Unindexed?

Jan. 11, 2024



There was an excellent article on The Verge yesterday about how Google is transforming the kinds of sites and blogs that are on the internet. I also read this slightly more personal take by Jason Velasquez, which is more about how social networks have gobbled up all the time and attention of people who might otherwise be making interesting web sites. This has made me think deeply about what this blog is for, and why I might continue to blog in Twenty Twenty Four.

The reason is to be in defiance of these forces. We are at a critical point in history where we can barely tell whether a given scrap of text or allegedly photographic image is definitively real, even our personal snaps are manipulated - first by the phone/camera itself and then sometimes by us too. To some extent this sort of modification is desirable. Our writing and speech undergoes this process too - the machine that does the initial shaping is what we might vaguely refer to as culture - and we find ways to edit our scraps of texts and our anecdotes to make them more palatable to the wider world.

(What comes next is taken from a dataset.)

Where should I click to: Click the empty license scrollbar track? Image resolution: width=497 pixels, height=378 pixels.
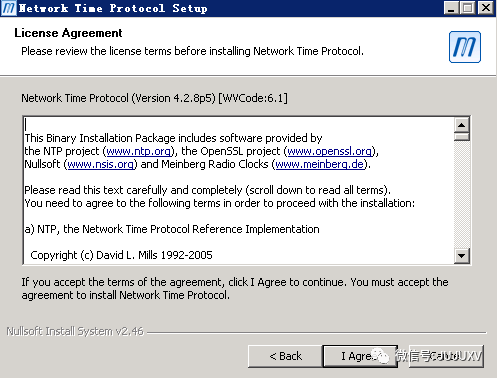coord(462,195)
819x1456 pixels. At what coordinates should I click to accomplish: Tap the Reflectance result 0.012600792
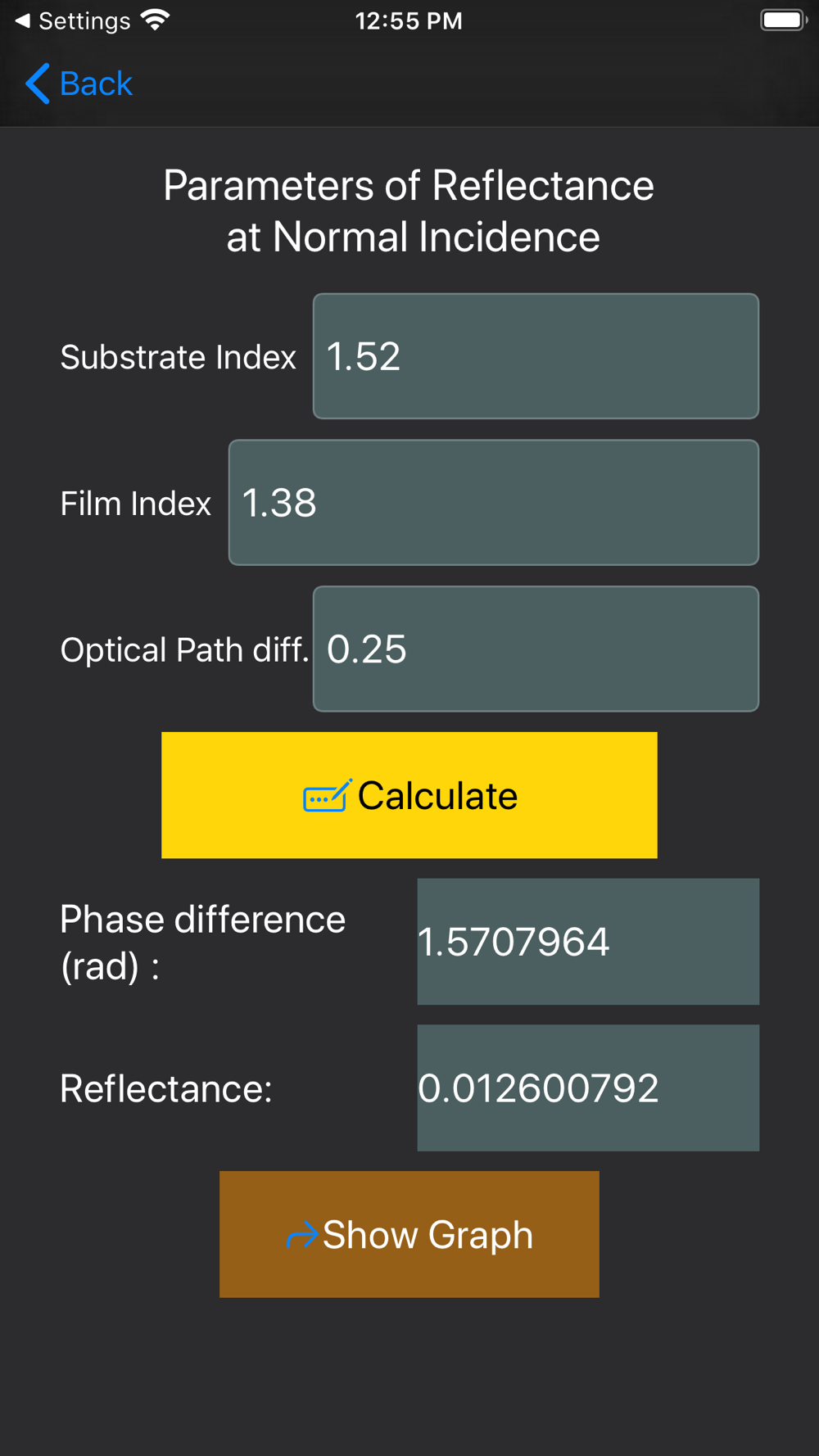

The problem is that are in danger of removing the humans from these loops. Echo chambers have been with us for longer than we’re prepared to acknowledge, but it’s now no longer a sci-fi scenario to imagine that a group of humans could live in a culture that has been entirely generated by computers rather than other humans. We can go bug-eyed and imagine groups of super-soldiers unable to see the civilians they are deployed against not as human beings but vermin to be eradicated. Admittedly that’s a rather histrionic scenario, but uses that are less malign have the potential to cause suffering.

This is why existing narratives with humans still in the loop are so important, why the language and imagery used in describing the issues of the day matter. The AI that is with us reads these patterns and identifies the very warp and weft of our culture, and there are those would use this to achieve their ends, literally altering the fabric of our culture to do so.

I’m trying to write more regularly, and by design to write for me - stuff that I’m not too embarrassed for the world to see, sure - rather than for an algorithm that makes it more likely that other people will. I don’t need to rank highly, but I do want to be represented when the scraper collecting data for AI wanders by. Again, this is not out of vanity, but more as a wish that the totality of the human experience is represented. Some of us are boring and think that buying vinyl from Bandcamp is the height of culture.